Die Stämme Lakhm und Djudhām sind christlich; auch der Erzähler Tamīm war Laḫmit und bis vor kurzem noch Christ; überdies ist von einem Kloster die Rede. Aber eine Verwandtschaft mit welcher christlichen Erzählung auch immer ist noch nicht entdeckt worden. Die Frage, was die Dschassasa sei, bleibt in der Erzählung betont unbeantwortet. Eine Antwort habe auch ich nicht gefunden; auch ein Blick ins syrische Wörterbuch hat nichts gebracht. Natürlich kann man an das apokalyptische Tier denken, das nach christlicher Überlieferung aus dem Meer,5 nach islamischer Überlieferung aus der Erde steigt.6 Das gilt aber nicht als sonderlich behaart.

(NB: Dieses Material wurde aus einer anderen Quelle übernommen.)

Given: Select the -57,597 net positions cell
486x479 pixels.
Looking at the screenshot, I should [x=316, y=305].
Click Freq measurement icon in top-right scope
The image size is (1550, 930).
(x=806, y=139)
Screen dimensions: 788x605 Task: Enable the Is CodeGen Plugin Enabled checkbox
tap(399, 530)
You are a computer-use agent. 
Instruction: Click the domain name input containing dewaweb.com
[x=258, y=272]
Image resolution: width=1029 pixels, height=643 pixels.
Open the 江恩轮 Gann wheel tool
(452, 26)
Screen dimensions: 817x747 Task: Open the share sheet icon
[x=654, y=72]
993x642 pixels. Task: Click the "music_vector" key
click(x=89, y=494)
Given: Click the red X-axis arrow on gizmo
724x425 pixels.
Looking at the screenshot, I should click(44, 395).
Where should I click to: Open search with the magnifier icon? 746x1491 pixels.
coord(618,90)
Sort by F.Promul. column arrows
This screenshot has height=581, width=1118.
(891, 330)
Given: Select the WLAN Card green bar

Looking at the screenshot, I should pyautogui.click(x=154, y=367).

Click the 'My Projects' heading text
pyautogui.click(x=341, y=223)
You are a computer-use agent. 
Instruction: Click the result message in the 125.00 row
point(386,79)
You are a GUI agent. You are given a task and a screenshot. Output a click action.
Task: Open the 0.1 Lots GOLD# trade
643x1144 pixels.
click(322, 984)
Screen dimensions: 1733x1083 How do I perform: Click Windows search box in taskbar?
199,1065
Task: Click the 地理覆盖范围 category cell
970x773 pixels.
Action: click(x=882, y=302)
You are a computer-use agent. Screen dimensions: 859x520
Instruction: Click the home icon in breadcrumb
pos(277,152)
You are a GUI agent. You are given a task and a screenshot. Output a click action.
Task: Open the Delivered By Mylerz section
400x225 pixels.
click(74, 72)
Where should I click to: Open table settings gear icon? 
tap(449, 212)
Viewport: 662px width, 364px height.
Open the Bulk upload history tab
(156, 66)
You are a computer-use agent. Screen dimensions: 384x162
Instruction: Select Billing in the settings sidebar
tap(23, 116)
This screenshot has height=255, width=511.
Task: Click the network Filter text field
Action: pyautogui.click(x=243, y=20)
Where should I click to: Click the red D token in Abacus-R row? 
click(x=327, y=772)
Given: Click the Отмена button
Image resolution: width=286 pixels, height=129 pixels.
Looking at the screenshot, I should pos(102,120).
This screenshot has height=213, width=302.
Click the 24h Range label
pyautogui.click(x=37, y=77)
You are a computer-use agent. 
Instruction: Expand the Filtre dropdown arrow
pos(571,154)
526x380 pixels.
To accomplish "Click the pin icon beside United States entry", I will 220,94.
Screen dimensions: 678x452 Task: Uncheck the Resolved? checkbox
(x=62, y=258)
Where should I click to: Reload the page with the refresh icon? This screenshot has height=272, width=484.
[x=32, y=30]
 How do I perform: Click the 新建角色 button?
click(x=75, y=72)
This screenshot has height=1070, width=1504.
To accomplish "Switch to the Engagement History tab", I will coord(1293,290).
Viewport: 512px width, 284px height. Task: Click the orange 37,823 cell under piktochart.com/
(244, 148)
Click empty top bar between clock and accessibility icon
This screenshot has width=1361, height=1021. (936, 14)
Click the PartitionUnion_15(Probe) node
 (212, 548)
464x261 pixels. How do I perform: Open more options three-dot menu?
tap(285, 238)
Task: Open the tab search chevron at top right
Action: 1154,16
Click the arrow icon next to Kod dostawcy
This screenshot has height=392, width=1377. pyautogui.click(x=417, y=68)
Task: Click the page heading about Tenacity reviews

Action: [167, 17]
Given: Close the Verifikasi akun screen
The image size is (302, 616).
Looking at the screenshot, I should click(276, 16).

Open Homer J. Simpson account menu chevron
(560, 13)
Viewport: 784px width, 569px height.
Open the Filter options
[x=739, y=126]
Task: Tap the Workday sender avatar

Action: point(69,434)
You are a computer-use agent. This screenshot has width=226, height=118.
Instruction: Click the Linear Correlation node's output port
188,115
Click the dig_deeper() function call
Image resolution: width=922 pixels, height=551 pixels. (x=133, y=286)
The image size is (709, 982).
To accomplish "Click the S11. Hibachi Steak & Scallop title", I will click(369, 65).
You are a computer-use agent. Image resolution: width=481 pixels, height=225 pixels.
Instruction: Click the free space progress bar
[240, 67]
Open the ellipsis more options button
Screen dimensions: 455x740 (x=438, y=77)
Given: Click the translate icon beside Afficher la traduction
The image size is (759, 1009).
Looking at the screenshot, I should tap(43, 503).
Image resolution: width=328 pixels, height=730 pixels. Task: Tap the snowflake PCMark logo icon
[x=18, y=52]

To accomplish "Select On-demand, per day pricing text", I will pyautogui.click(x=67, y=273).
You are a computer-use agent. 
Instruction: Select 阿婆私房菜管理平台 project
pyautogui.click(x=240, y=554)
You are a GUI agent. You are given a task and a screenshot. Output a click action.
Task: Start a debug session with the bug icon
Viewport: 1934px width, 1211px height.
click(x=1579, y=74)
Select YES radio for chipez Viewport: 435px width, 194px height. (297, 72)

Die Seefahrer wollen den dadjdjāl, kurz nachdem der Prophet sich in Medina etabliert hatte, getroffen haben. Demnächst wird er entfesselt und auf die Welt losgelassen werden. Die Erscheinung des dadjdjāls steht also bevor; christliche Theologen sprechen in solch einem Fall von „Näheerwartung“. Das Ende der Zeiten wird nicht irgendwann in unabsehbarer Zukunft erwartet, sondern jetzt, bald.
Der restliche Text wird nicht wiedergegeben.